**Selected extract:**
....
I actually tried with the atomic reference (explained in previous
mails) and it was slower than TL. Actually TL are incredibly fast, and
they are not backed by a generic map, but by a really tuned map that
it's much faster than I thought. Have a look at the implementation on
OpenJDK if you are curious, it's really good.

The "problem" is that creating an instance is so fast that everything
is slow relative to it. But as shown in my previous mails, this can be
improved a lot reusing the thread local for chained calls on the same
thread.

Also, if we can make it work with generics (with something similar to
the proposed mechanism) it would be useful for collections and
streams, where the potential for reuse is much bigger, and also the
gains from locality are more noticeable.

The problem with GC it's not collecting this short lived objects, that
it's almost free, but forcing it to run many more times than needed
that has some overhead. Also, if you application is concurrent, the
concurrent GC it's going to decrease throughput, as this CPU could be
used by other application thread.
....
(Extracted rows)
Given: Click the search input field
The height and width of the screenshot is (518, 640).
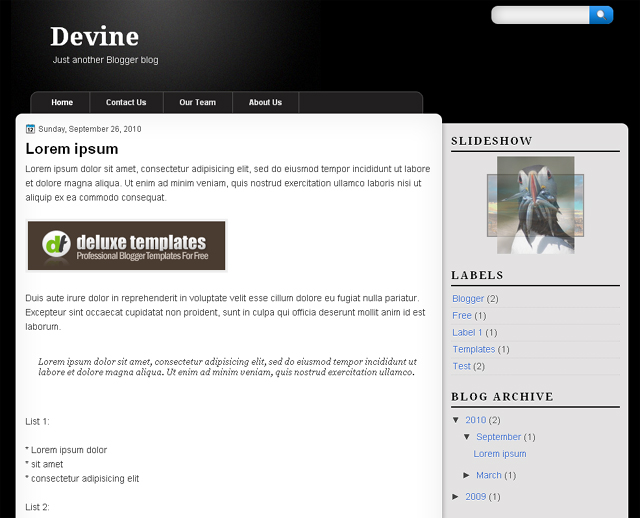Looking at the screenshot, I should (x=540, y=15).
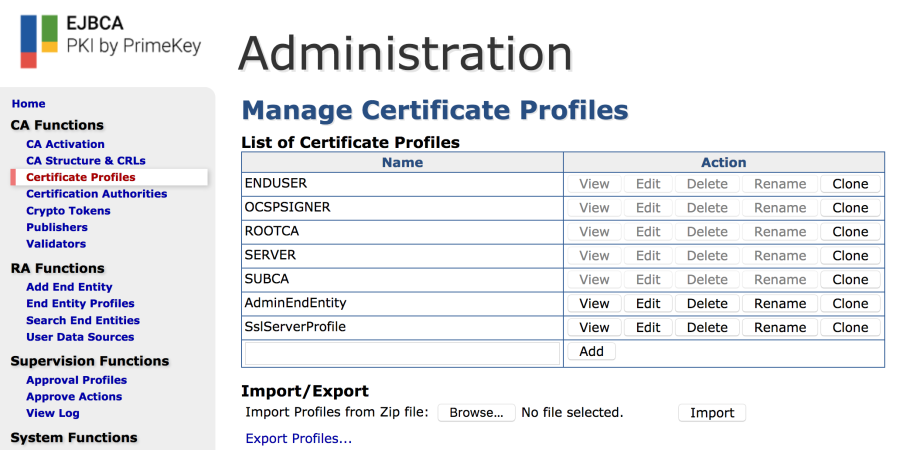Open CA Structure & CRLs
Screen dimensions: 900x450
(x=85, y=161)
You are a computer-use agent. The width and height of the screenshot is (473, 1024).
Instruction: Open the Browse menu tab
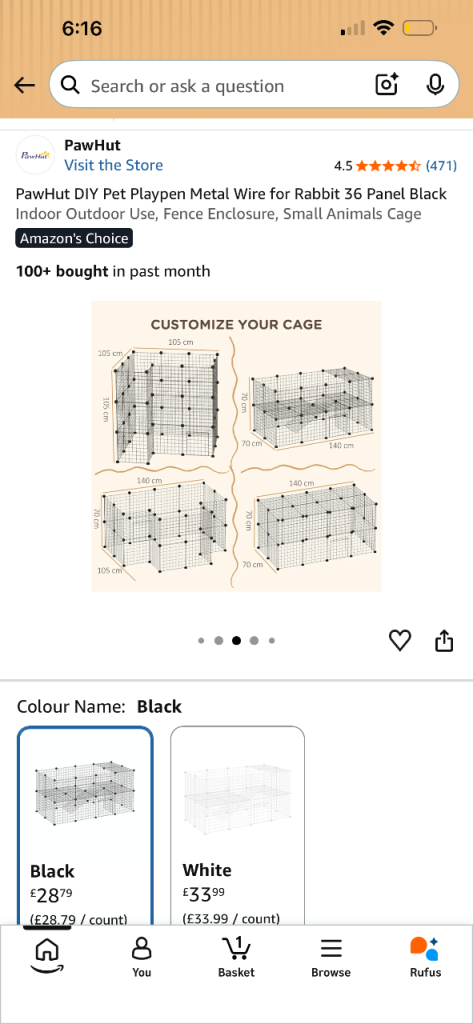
....
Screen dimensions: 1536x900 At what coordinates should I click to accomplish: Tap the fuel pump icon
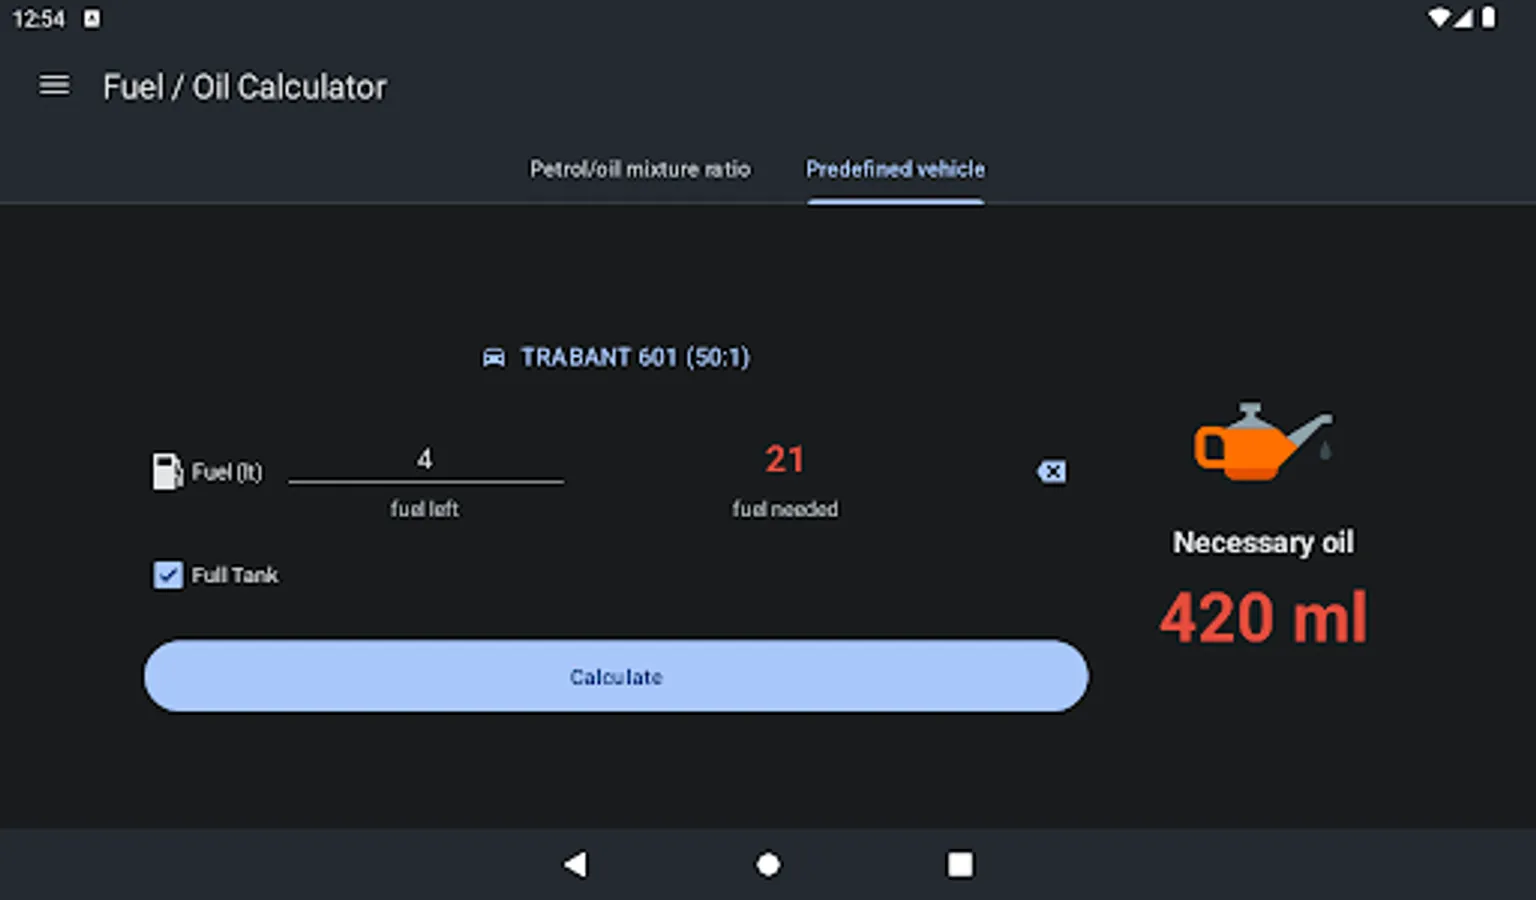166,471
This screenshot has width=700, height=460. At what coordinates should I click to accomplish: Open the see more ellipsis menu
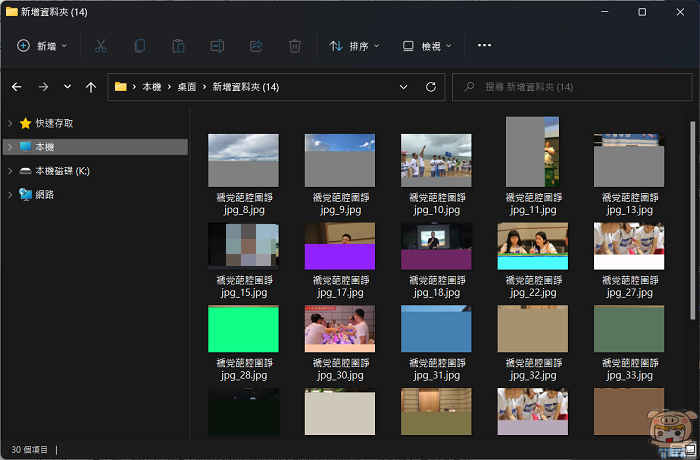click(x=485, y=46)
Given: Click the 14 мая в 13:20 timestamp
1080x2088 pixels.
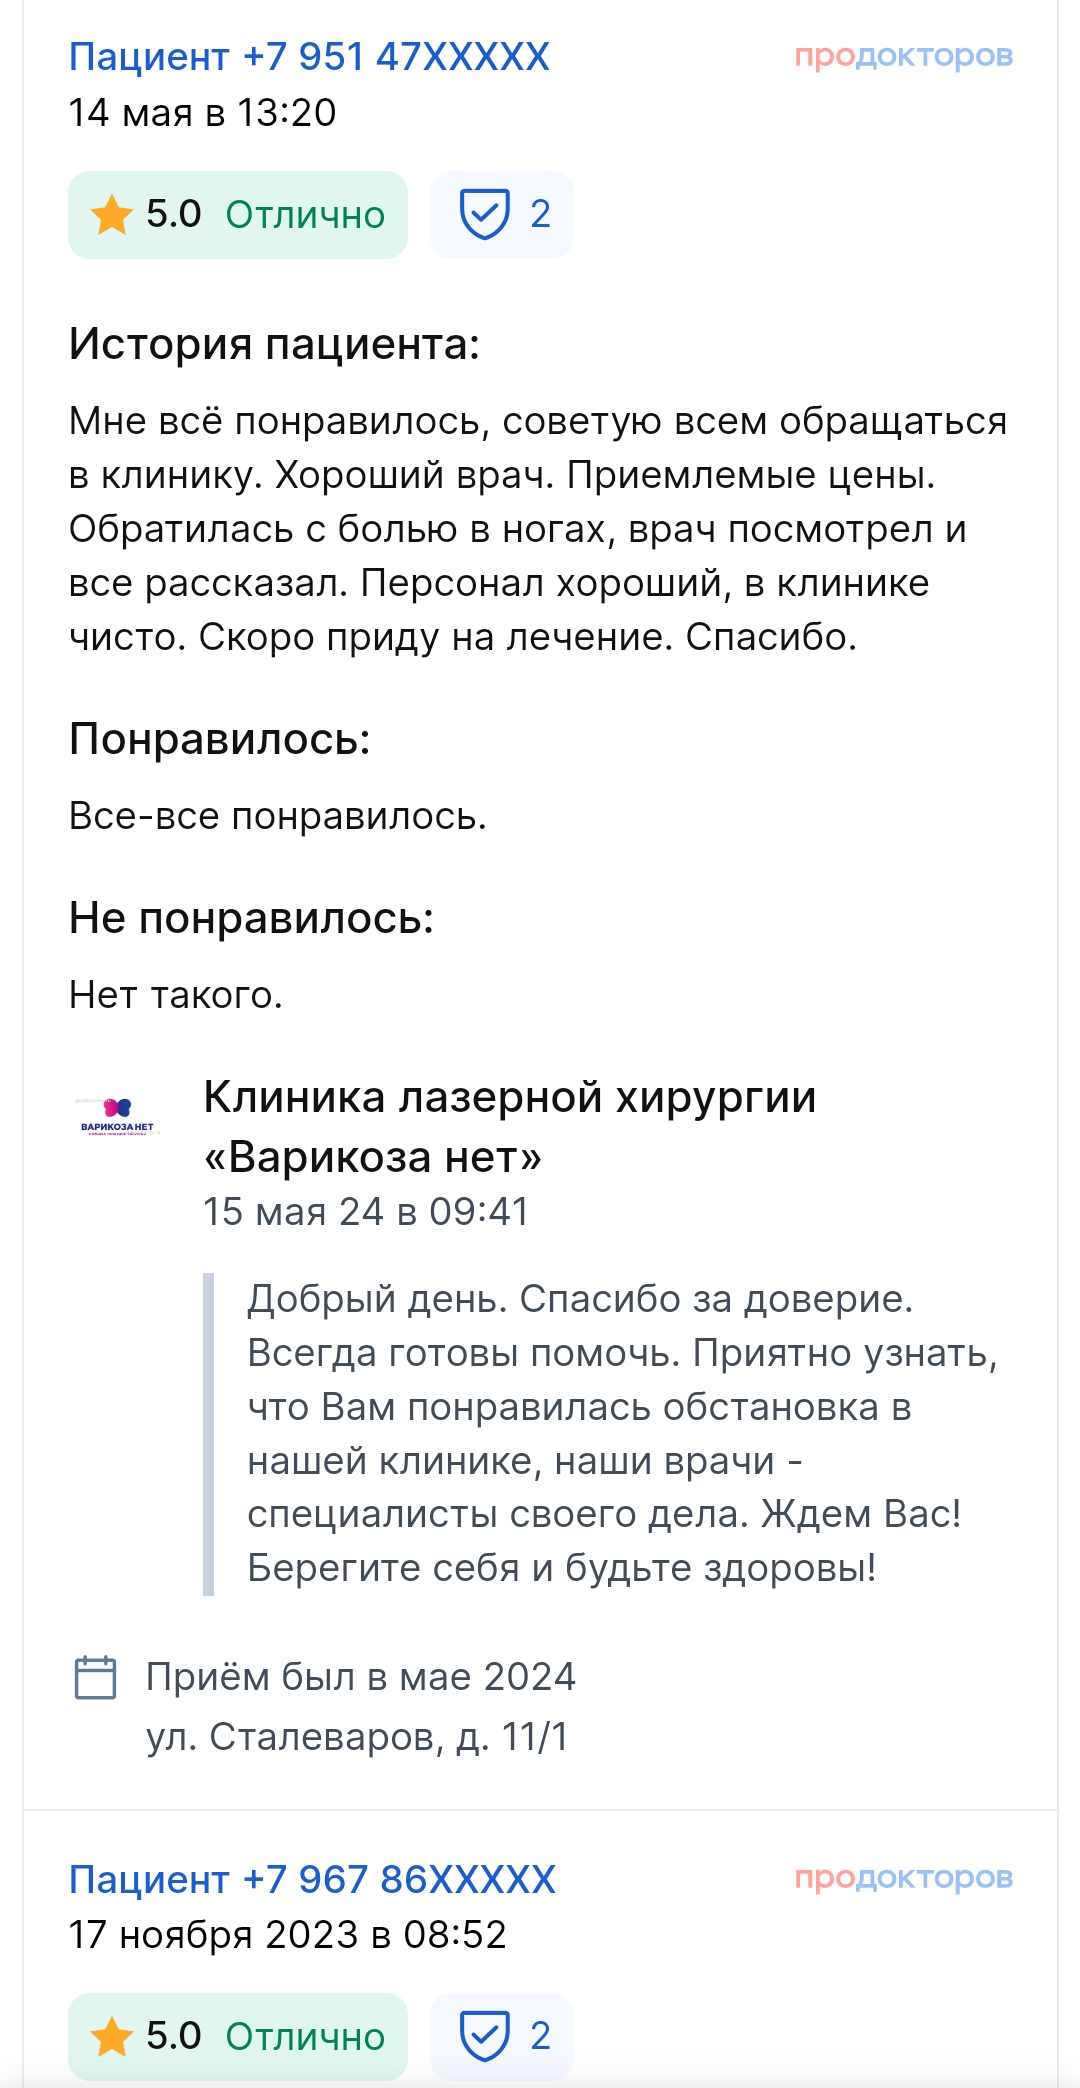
....
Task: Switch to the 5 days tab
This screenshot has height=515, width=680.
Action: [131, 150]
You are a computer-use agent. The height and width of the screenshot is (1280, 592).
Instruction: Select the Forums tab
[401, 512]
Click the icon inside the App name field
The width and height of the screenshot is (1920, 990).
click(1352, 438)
....
**Challenges:**
1. Copy the rows starting at the line that has "Given: Click the search input field" and ending after the line that has "Instruction: Open the Browse menu tab", renaming "search input field" to "search box" and leaving everything else the same. Omit the pictures.
2. Take the text about thread locals and garbage collection further, picking up after its last sentence.
These rows are unrelated to the text about thread locals and garbage collection.

**Answers:**
1.
Given: Click the search box
The height and width of the screenshot is (518, 640).
Looking at the screenshot, I should (x=540, y=15).
Open CA Structure & CRLs
Screen dimensions: 900x450
(x=85, y=161)
You are a computer-use agent. The width and height of the screenshot is (473, 1024).
Instruction: Open the Browse menu tab

2.
Other problem is the interaction with normal longer garbage, that will
be promoted to tenure much faster, slowing everything down.

This is greatly increased if you program in functional style, creating
much more garbage than programming in imperative style.

And it's even worst if you don't have a large heap, for example in
mobile, in desktop (as you need to share with other apps), and even in
sever if you don't have dedicated machines for a single JVM.

That's why I think a solution to this problem, even if it's not faster
in all the cases without taking into account the GC, could greatly
benefit scala and the functional paradigm.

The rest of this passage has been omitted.